André Brie hat in bezug auf Afghanistan erklärt, die dort stationierten Bundeswehrsoldaten machten eine »sehr gute und verantwortungsvolle Arbeit«. Die Linkspartei.PDS fordert aber den Rückzug dieser Einheiten. Für den Vorsitzenden der Linksfraktion im Bundestag Oskar Lafontaine ist der Truppenabzug eine der wichtigsten Forderungen.In punkto Iran arbeiten Helmuth Markov und André Brie mit dem »iranischen Widerstandsrat« zusammen. Eine Organisation, die enge Kontakte mit den heftigsten NATO-Leuten pflegt. Für Linke sind das keine Bündnispartner. Hier zeigen sich Positionen, die nicht nur ich für unakzeptabel halte.

F: Sollten sich diese Abgeordneten etwa eine Partei suchen, deren Programm besser zu ihren politischen Vorstellungen paßt?

Da ist die Linkspartei. PDS selbst gefragt. Ich meine, daß allmählich aus Berlin Reaktionen kommen sollten. Zum Thema Kuba-Resolution hat sich der außenpolitische Sprecher der Linkspartei.PDS, Wolfgang Gehrcke, in der jW am Donnerstag unmißverständlich geäußert, was ich ausdrücklich begrüße. Ansonsten kenne ich keine Reaktionen der Parteispitze. So weit ich mitbekomme, ist jedenfalls die Parteibasis ziemlich entrüstet.

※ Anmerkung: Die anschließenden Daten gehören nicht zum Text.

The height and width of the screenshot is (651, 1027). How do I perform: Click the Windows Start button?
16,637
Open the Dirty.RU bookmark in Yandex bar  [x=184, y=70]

F: Würden Sie ein solches Abstimmungsverhalten als opportunistisch bezeichnen?

Es ist Wahlbetrug. Ich jedenfalls bin mit der Aussage gewählt worden, daß ich mich gegen die Militarisierung der EU und gegen den Verfassungsvertrag wenden will. Dieses Versprechen habe ich bisher gehalten, deswegen war ich während der Abstimmung auch in München und nicht in Brüssel.

F: Wie ist die Zusammenarbeit in der Fraktion? Grüßen Sie sich noch?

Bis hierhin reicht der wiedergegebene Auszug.